#### Exercise:
Read the data below line by line and copy each one with "computer" in it.

#### Data shown:
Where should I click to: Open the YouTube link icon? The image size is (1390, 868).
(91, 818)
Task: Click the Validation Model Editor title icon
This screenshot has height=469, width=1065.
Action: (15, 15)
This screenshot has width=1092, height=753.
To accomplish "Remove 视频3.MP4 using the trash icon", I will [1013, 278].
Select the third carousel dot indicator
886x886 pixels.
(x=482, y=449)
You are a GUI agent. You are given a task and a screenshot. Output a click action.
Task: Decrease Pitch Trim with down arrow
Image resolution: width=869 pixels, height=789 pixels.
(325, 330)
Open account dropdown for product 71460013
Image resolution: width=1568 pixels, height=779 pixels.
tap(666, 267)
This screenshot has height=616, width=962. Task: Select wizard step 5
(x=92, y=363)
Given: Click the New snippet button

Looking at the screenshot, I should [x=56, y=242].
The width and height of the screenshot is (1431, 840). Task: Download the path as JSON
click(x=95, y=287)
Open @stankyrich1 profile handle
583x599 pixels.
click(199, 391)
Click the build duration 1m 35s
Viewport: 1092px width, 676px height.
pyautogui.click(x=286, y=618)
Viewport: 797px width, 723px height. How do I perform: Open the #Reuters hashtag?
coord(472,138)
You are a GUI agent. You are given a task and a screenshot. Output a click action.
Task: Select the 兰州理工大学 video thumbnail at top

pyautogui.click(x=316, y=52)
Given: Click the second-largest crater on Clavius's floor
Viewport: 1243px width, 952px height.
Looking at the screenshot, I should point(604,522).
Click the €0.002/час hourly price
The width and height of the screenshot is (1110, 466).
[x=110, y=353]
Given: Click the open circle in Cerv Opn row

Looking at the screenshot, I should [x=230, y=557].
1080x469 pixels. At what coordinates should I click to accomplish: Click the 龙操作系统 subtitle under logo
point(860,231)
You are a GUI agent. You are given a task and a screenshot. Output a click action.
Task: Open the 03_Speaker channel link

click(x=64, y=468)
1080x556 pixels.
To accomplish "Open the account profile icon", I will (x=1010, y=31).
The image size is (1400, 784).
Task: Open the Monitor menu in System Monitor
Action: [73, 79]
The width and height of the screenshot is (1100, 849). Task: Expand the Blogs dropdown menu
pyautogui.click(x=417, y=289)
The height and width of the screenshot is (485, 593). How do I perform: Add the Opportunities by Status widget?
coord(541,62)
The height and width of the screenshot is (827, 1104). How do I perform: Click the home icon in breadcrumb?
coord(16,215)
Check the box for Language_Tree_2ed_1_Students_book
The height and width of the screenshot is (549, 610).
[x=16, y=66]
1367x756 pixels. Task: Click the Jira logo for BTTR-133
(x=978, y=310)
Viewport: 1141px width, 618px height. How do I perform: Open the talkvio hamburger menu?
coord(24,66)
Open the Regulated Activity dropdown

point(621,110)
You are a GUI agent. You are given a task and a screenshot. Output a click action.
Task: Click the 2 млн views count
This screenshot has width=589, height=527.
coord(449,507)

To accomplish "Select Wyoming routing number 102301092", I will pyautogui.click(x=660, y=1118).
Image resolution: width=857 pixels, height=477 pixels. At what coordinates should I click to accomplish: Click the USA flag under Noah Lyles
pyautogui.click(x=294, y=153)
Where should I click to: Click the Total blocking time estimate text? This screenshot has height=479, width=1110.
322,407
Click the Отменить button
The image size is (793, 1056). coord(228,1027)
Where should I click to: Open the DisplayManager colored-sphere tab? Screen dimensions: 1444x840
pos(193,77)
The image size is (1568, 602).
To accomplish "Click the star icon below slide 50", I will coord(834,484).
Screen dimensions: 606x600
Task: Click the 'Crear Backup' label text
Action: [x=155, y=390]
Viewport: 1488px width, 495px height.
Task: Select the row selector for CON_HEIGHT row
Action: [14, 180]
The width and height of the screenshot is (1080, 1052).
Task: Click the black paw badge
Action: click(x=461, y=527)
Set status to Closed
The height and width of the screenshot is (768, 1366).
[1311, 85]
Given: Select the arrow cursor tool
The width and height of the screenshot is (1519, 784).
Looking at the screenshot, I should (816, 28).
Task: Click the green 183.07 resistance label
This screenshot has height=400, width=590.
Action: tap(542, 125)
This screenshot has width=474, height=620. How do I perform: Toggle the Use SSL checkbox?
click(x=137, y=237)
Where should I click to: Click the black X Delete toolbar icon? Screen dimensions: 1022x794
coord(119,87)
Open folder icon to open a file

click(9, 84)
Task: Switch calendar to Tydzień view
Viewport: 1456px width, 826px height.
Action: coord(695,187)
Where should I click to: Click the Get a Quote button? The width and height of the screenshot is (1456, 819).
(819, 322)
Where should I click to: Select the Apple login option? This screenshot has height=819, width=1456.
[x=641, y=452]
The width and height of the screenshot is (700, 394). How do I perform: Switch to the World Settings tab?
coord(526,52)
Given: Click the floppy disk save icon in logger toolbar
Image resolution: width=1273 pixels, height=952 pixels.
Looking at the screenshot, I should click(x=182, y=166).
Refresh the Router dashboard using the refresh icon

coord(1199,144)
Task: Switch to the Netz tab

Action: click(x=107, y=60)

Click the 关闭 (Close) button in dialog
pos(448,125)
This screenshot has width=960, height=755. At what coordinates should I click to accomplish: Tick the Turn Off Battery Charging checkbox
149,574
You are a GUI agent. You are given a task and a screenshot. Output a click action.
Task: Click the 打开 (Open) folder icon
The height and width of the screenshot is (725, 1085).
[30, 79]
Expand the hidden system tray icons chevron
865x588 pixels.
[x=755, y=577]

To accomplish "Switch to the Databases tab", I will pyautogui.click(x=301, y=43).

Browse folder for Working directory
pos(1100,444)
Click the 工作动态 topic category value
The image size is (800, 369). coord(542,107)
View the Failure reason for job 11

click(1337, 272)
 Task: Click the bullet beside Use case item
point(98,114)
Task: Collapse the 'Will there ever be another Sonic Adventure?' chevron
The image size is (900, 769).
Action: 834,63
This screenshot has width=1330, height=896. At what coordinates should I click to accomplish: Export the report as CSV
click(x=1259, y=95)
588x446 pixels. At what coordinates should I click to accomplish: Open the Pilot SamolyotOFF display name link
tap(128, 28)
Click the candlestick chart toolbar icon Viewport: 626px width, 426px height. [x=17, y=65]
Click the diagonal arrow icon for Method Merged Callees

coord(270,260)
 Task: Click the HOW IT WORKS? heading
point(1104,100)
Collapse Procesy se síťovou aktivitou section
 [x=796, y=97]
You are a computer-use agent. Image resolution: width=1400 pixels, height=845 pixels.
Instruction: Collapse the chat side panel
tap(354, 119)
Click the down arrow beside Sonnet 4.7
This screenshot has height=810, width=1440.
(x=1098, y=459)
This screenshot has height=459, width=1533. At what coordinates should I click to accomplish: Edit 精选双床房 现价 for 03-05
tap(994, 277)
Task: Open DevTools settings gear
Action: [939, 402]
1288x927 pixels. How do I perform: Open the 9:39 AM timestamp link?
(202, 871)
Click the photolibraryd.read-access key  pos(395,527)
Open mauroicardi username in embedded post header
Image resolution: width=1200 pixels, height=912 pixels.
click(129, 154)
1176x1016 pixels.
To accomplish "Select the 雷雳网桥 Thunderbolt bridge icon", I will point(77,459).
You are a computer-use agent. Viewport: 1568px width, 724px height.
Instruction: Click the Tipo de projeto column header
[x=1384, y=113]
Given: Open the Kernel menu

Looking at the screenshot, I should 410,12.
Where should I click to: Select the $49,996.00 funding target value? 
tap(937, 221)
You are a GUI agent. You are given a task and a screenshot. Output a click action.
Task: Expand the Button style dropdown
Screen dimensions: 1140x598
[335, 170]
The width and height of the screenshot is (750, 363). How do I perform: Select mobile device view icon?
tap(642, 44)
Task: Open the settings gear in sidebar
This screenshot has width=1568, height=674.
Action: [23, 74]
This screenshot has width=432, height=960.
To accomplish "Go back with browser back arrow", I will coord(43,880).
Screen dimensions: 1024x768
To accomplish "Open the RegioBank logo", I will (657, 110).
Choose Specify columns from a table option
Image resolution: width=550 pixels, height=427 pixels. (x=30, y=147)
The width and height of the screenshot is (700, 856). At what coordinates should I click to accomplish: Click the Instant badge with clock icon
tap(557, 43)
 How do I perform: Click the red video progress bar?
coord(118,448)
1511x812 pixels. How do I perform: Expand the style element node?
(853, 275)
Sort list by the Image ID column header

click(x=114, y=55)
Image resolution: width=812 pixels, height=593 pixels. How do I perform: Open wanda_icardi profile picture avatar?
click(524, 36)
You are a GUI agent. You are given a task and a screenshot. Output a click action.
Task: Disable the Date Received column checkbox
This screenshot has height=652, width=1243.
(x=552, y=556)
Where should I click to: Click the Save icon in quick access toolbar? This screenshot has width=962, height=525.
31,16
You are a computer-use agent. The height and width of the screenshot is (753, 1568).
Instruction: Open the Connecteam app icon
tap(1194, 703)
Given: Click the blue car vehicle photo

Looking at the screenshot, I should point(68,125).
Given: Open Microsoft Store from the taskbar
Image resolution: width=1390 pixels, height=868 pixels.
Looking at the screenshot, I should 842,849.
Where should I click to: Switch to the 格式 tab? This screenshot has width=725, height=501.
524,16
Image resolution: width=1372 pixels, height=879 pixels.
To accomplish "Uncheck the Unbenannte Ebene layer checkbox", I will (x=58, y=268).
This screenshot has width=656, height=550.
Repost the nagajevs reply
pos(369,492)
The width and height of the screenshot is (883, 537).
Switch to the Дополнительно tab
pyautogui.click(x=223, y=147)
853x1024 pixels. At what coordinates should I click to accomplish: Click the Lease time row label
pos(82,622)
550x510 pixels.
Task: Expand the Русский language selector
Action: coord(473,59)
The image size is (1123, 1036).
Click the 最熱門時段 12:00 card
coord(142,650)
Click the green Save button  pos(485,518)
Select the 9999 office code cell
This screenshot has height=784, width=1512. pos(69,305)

#### Completed exercise:
You are a computer-use agent. Image resolution: width=1400 pixels, height=845 pixels.
You are a computer-use agent. Viewport: 1568px width, 724px height.
You are a computer-use agent. The height and width of the screenshot is (753, 1568).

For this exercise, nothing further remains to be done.